Both Texas and Ohio, where the latest terror attacks were carried out, also scored high on gun law permissibility. In both states it’s legal to carry concealed weapons in public, provided the gun owner has the proper permits to own it. In Texas, permits are issued to applicants over the age of 21 who pass a four-to-six-hour training course and don’t have any pending criminal charges. According to Ohio’s gun laws, residents 21 years and older must complete an eight-hour training course, not be addicted to any controlled substances, and be able to pass a criminal background check.

Most relevant to the recent killings in El Paso and Dayton, though, is the fact that the semiautomatic weapons used to carry out the attacks can be purchased legally. Only six states and the District of Columbia have enacted bans on these types of military-style firearms. Texas and Ohio are not among them. Both states also allow large-capacity magazines like those the gunmen in both El Paso and Dayton appear to have used to fire dozens of rounds in seconds without having to reload.

It’s worth noting here that while living in a state with strict gun laws does appear to confer some significant public health advantages—fewer gun-related suicides and homicides; one recent study found it cut rates of premature deaths in half—those laws only go so far. Motivated individuals will find ways around them, either over the internet or across porous state borders. The gunman who killed three people in Gilroy, California, in July, for example, traveled to Nevada to buy a military-style rifle configured in a way that was illegal in his home state.
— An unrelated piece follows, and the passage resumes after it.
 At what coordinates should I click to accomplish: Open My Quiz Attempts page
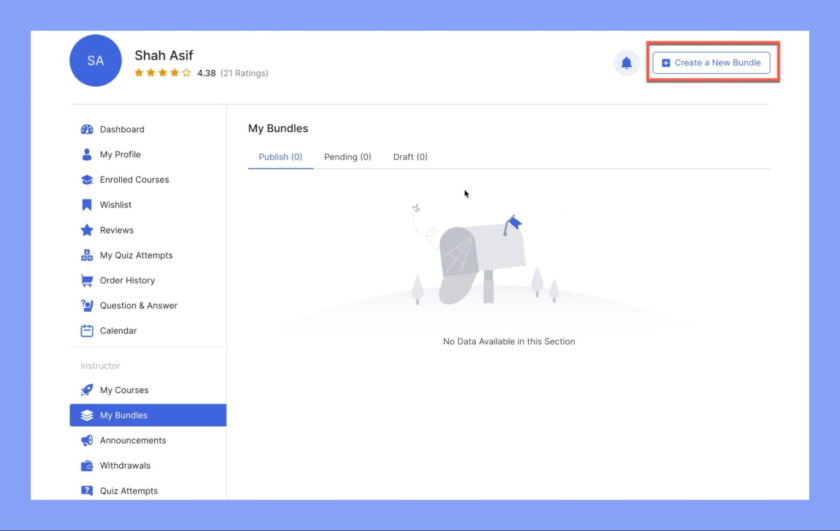pos(136,256)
And this type of thing happens a lot. Second Amendment activists often point to Chicago, a city with rampant gun violence in a state that has some of the nation’s strongest gun laws. But most of the guns recovered in Chicago were purchased outside Illinois, in neighboring states with laxer laws, according to a 2017 report by the Chicago Mayor’s Office.
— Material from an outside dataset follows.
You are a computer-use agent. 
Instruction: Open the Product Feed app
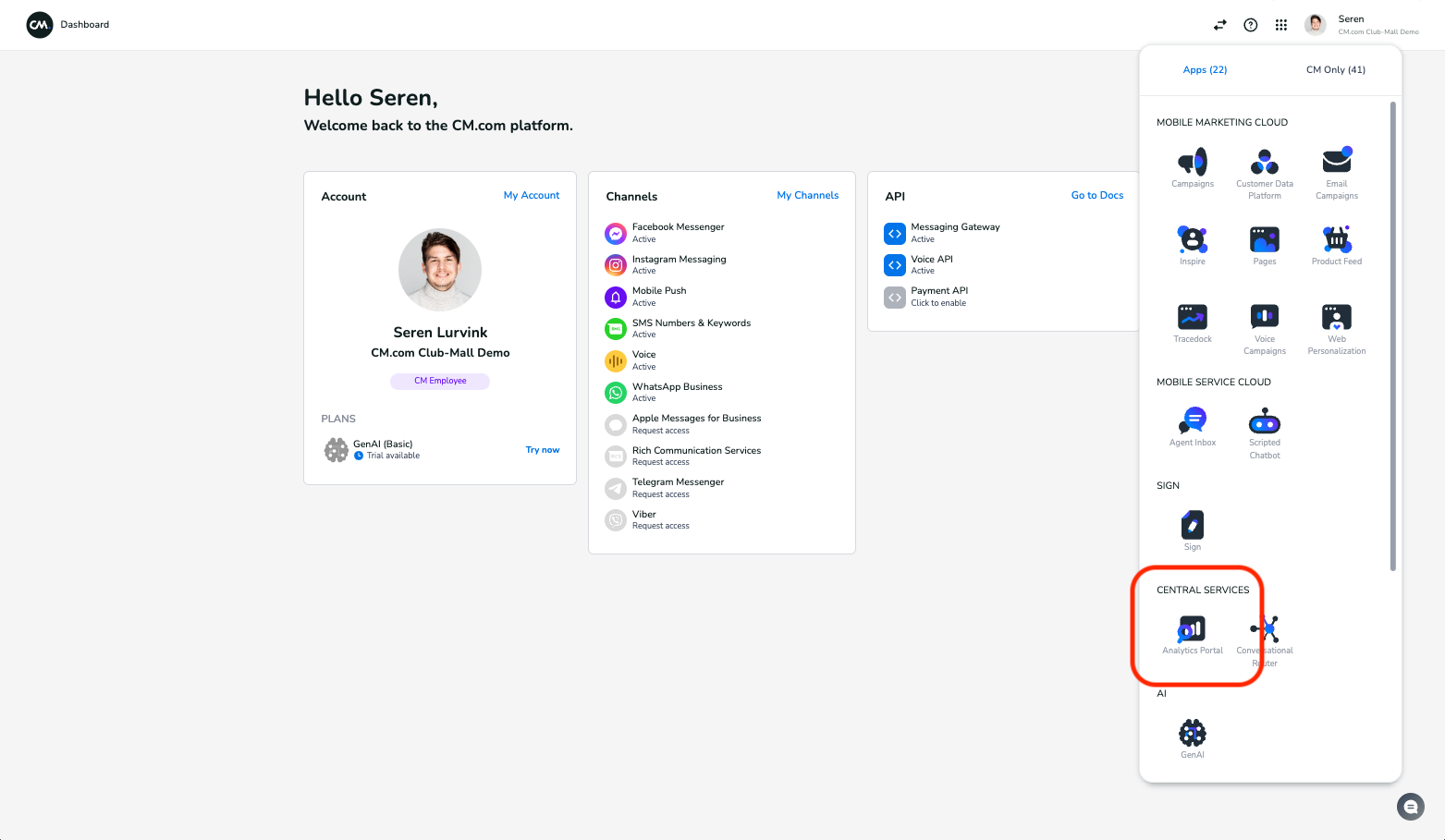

But at least according to Reeping’s analysis, the trend of more permissive laws being linked to more mass shootings is actually gaining momentum. Starting around 2010, the data begins really diverging—mass shooting rates dropped in states with restrictive laws as they accelerated in states with more lax ones.
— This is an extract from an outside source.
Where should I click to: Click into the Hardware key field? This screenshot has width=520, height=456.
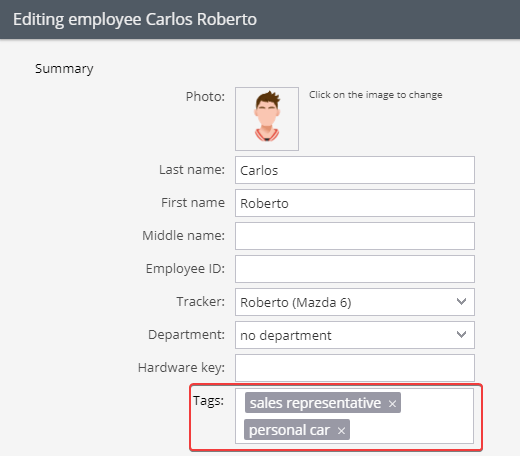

Reeping says this could be related to polarizing trends in gun policy-making, as generally permissive states make their laws more relaxed and restrictive states clamp down tighter and tighter in the face of rising violence. In Texas, for instance, where four of the ten deadliest mass shootings in US history have taken place, ten new pro-gun laws are set to take effect before the end of the month. The associations are strong, though Reeping shies away from suggesting any causality in the data. “There’s so much going on and we can’t control for everything,” he says. But as an epidemiologist he gets frustrated that the American public is willing to believe every study that suggests coffee is associated with living longer or that eating chocolate is linked to lower rates of depression but view the data linking gun laws to gun violence with suspicion.

“Right now we can only do associational studies because there isn’t the money to do the larger, more prospective studies that could answer these questions definitively,” he says. “But even now we have very, very strong indicators based off the number of studies published that more permissive gun laws really do have an effect.”